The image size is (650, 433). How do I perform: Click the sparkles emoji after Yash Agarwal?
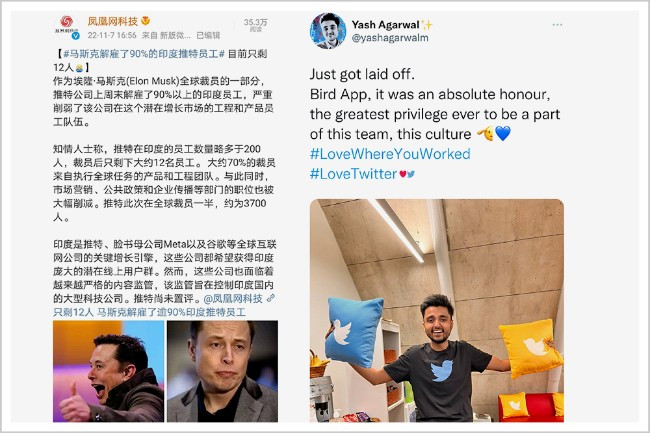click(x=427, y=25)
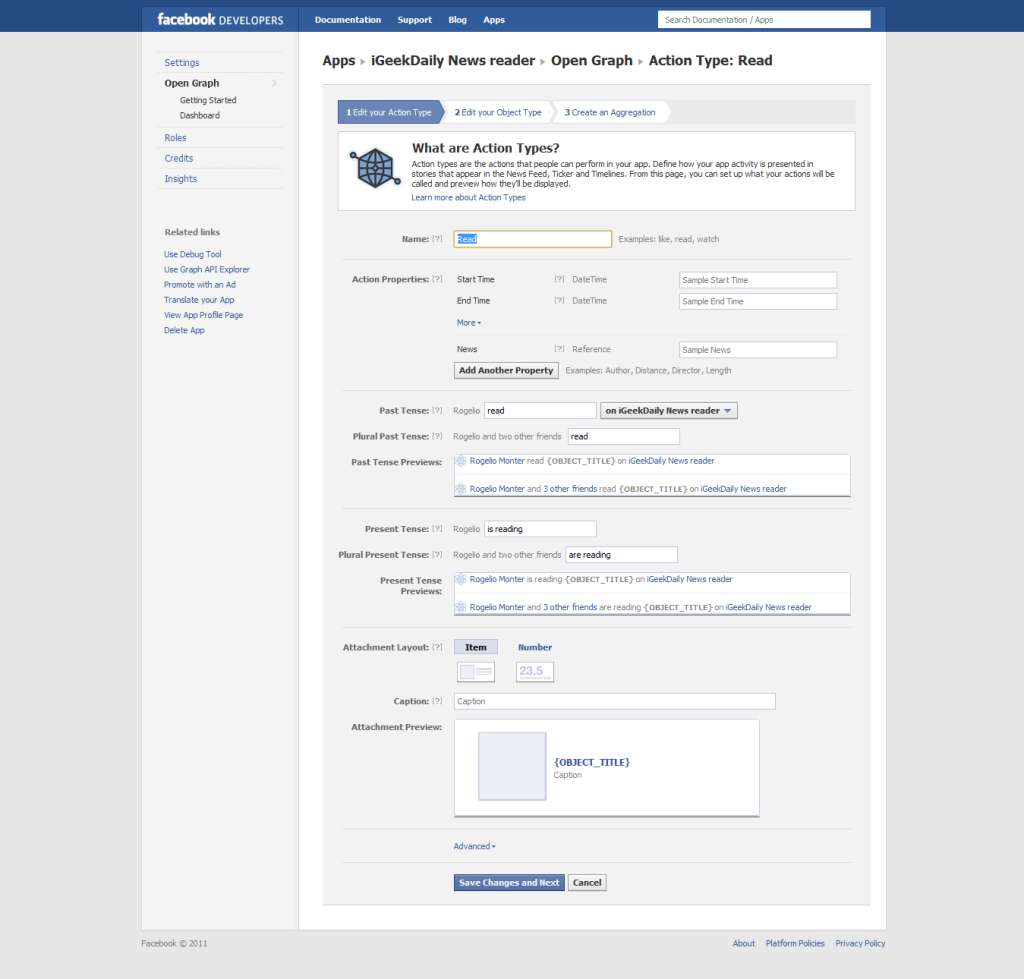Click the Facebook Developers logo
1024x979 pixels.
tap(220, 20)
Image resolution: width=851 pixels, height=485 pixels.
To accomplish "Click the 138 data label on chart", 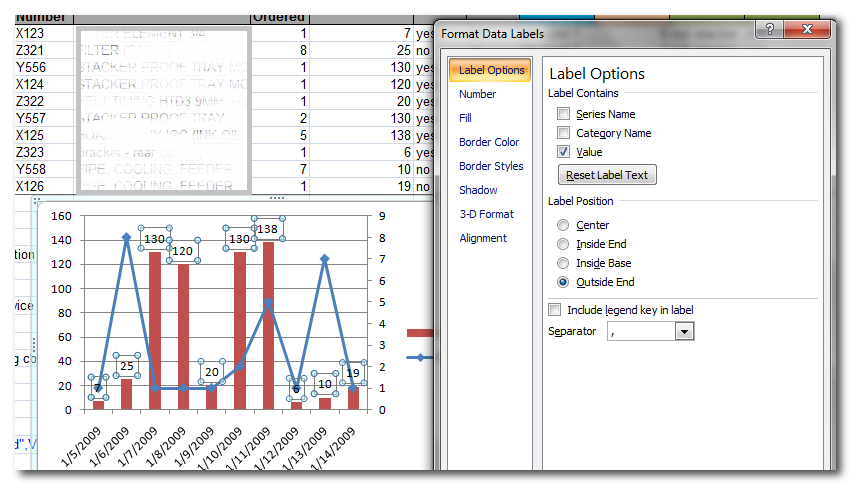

● WORK ORDER
The reply should consist of the listing restated word for word, with its pictures removed.

● ANSWER TO THIS PROBLEM
The image size is (650, 433). How do I perform: Click the sparkles emoji after Yash Agarwal?
click(x=427, y=25)
Click the Facebook Developers logo
1024x979 pixels.
tap(220, 20)
Image resolution: width=851 pixels, height=485 pixels.
To accomplish "Click the 138 data label on chart", 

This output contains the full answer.